### EXERCISE PROMPT:
Nothing in the records that follow should differ once you have copied them out.

── THE DATA ──

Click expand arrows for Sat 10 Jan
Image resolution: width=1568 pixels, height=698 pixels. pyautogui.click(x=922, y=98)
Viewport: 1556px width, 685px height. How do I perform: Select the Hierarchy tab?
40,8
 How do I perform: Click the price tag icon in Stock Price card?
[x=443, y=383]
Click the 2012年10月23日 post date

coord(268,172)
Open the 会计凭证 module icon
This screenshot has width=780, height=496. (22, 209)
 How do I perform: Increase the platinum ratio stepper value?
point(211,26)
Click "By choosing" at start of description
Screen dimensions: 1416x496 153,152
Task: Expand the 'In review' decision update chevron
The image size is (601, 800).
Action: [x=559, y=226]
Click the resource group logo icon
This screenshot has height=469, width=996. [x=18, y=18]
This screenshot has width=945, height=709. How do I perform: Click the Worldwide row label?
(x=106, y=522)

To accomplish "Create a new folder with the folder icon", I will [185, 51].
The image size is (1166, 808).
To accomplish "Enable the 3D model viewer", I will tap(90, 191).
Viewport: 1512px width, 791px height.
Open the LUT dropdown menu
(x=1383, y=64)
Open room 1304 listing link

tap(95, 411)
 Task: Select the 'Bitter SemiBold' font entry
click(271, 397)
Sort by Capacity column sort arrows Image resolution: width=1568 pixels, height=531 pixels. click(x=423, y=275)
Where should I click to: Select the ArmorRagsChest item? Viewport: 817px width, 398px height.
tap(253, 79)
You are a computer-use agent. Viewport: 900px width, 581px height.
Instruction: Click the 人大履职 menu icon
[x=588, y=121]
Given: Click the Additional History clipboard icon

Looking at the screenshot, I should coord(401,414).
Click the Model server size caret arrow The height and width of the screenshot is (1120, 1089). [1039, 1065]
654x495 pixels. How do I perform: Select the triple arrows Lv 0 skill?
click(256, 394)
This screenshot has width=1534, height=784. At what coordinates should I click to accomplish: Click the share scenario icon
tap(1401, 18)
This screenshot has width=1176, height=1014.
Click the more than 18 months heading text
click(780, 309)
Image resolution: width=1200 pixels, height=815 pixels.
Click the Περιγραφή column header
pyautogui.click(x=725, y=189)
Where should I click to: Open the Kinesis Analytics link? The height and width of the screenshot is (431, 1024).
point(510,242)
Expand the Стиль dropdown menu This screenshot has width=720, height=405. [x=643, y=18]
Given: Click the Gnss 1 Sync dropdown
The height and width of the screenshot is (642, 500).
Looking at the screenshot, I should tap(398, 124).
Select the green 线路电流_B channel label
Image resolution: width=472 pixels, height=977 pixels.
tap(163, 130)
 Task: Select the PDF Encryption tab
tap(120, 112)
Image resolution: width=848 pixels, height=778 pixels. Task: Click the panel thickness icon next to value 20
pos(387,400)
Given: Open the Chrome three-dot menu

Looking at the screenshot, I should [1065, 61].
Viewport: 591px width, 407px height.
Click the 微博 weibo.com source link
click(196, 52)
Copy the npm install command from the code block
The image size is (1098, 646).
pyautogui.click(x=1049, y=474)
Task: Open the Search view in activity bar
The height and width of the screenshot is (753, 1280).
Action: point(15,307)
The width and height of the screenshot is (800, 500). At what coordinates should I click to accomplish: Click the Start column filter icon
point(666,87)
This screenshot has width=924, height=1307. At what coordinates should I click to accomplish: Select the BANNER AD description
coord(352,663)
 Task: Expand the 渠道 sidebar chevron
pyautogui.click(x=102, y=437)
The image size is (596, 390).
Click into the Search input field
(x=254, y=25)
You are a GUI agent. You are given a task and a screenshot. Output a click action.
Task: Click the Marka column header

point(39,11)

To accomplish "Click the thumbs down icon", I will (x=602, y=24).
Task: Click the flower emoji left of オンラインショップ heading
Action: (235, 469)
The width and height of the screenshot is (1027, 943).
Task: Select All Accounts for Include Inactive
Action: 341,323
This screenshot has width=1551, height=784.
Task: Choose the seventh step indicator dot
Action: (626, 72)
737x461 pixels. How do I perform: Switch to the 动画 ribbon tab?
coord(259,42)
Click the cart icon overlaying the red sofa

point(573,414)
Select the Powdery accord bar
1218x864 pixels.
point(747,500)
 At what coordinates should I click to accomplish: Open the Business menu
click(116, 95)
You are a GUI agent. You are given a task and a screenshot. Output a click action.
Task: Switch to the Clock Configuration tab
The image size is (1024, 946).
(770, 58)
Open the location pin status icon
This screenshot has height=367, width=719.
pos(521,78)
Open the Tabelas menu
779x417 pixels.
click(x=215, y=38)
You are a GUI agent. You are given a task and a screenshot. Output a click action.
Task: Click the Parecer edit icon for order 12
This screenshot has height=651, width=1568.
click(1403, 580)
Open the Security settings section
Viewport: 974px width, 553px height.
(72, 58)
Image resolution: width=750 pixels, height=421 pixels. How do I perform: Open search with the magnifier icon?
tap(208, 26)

───

### COMPLETED TASK:
Click expand arrows for Sat 10 Jan
Image resolution: width=1568 pixels, height=698 pixels. pyautogui.click(x=922, y=98)
Viewport: 1556px width, 685px height. How do I perform: Select the Hierarchy tab?
40,8
 How do I perform: Click the price tag icon in Stock Price card?
[x=443, y=383]
Click the 2012年10月23日 post date

coord(268,172)
Open the 会计凭证 module icon
This screenshot has width=780, height=496. (22, 209)
 How do I perform: Increase the platinum ratio stepper value?
point(211,26)
Click "By choosing" at start of description
Screen dimensions: 1416x496 153,152
Task: Expand the 'In review' decision update chevron
The image size is (601, 800).
Action: [x=559, y=226]
Click the resource group logo icon
This screenshot has height=469, width=996. [x=18, y=18]
This screenshot has width=945, height=709. How do I perform: Click the Worldwide row label?
(x=106, y=522)

To accomplish "Create a new folder with the folder icon", I will [185, 51].
The image size is (1166, 808).
To accomplish "Enable the 3D model viewer", I will tap(90, 191).
Viewport: 1512px width, 791px height.
Open the LUT dropdown menu
(x=1383, y=64)
Open room 1304 listing link

tap(95, 411)
 Task: Select the 'Bitter SemiBold' font entry
click(271, 397)
Sort by Capacity column sort arrows Image resolution: width=1568 pixels, height=531 pixels. click(x=423, y=275)
Where should I click to: Select the ArmorRagsChest item? Viewport: 817px width, 398px height.
tap(253, 79)
You are a computer-use agent. Viewport: 900px width, 581px height.
Instruction: Click the 人大履职 menu icon
[x=588, y=121]
Given: Click the Additional History clipboard icon

Looking at the screenshot, I should coord(401,414).
Click the Model server size caret arrow The height and width of the screenshot is (1120, 1089). [1039, 1065]
654x495 pixels. How do I perform: Select the triple arrows Lv 0 skill?
click(256, 394)
This screenshot has width=1534, height=784. At what coordinates should I click to accomplish: Click the share scenario icon
tap(1401, 18)
This screenshot has width=1176, height=1014.
Click the more than 18 months heading text
click(780, 309)
Image resolution: width=1200 pixels, height=815 pixels.
Click the Περιγραφή column header
pyautogui.click(x=725, y=189)
Where should I click to: Open the Kinesis Analytics link? The height and width of the screenshot is (431, 1024).
point(510,242)
Expand the Стиль dropdown menu This screenshot has width=720, height=405. [x=643, y=18]
Given: Click the Gnss 1 Sync dropdown
The height and width of the screenshot is (642, 500).
Looking at the screenshot, I should tap(398, 124).
Select the green 线路电流_B channel label
Image resolution: width=472 pixels, height=977 pixels.
tap(163, 130)
 Task: Select the PDF Encryption tab
tap(120, 112)
Image resolution: width=848 pixels, height=778 pixels. Task: Click the panel thickness icon next to value 20
pos(387,400)
Given: Open the Chrome three-dot menu

Looking at the screenshot, I should [1065, 61].
Viewport: 591px width, 407px height.
Click the 微博 weibo.com source link
click(196, 52)
Copy the npm install command from the code block
The image size is (1098, 646).
pyautogui.click(x=1049, y=474)
Task: Open the Search view in activity bar
The height and width of the screenshot is (753, 1280).
Action: point(15,307)
The width and height of the screenshot is (800, 500). At what coordinates should I click to accomplish: Click the Start column filter icon
point(666,87)
This screenshot has width=924, height=1307. At what coordinates should I click to accomplish: Select the BANNER AD description
coord(352,663)
 Task: Expand the 渠道 sidebar chevron
pyautogui.click(x=102, y=437)
The image size is (596, 390).
Click into the Search input field
(x=254, y=25)
You are a GUI agent. You are given a task and a screenshot. Output a click action.
Task: Click the Marka column header

point(39,11)

To accomplish "Click the thumbs down icon", I will (x=602, y=24).
Task: Click the flower emoji left of オンラインショップ heading
Action: (235, 469)
The width and height of the screenshot is (1027, 943).
Task: Select All Accounts for Include Inactive
Action: 341,323
This screenshot has width=1551, height=784.
Task: Choose the seventh step indicator dot
Action: (626, 72)
737x461 pixels. How do I perform: Switch to the 动画 ribbon tab?
coord(259,42)
Click the cart icon overlaying the red sofa

point(573,414)
Select the Powdery accord bar
1218x864 pixels.
point(747,500)
 At what coordinates should I click to accomplish: Open the Business menu
click(116, 95)
You are a GUI agent. You are given a task and a screenshot. Output a click action.
Task: Switch to the Clock Configuration tab
The image size is (1024, 946).
(770, 58)
Open the location pin status icon
This screenshot has height=367, width=719.
pos(521,78)
Open the Tabelas menu
779x417 pixels.
click(x=215, y=38)
You are a GUI agent. You are given a task and a screenshot. Output a click action.
Task: Click the Parecer edit icon for order 12
This screenshot has height=651, width=1568.
click(1403, 580)
Open the Security settings section
Viewport: 974px width, 553px height.
(72, 58)
Image resolution: width=750 pixels, height=421 pixels. How do I perform: Open search with the magnifier icon?
tap(208, 26)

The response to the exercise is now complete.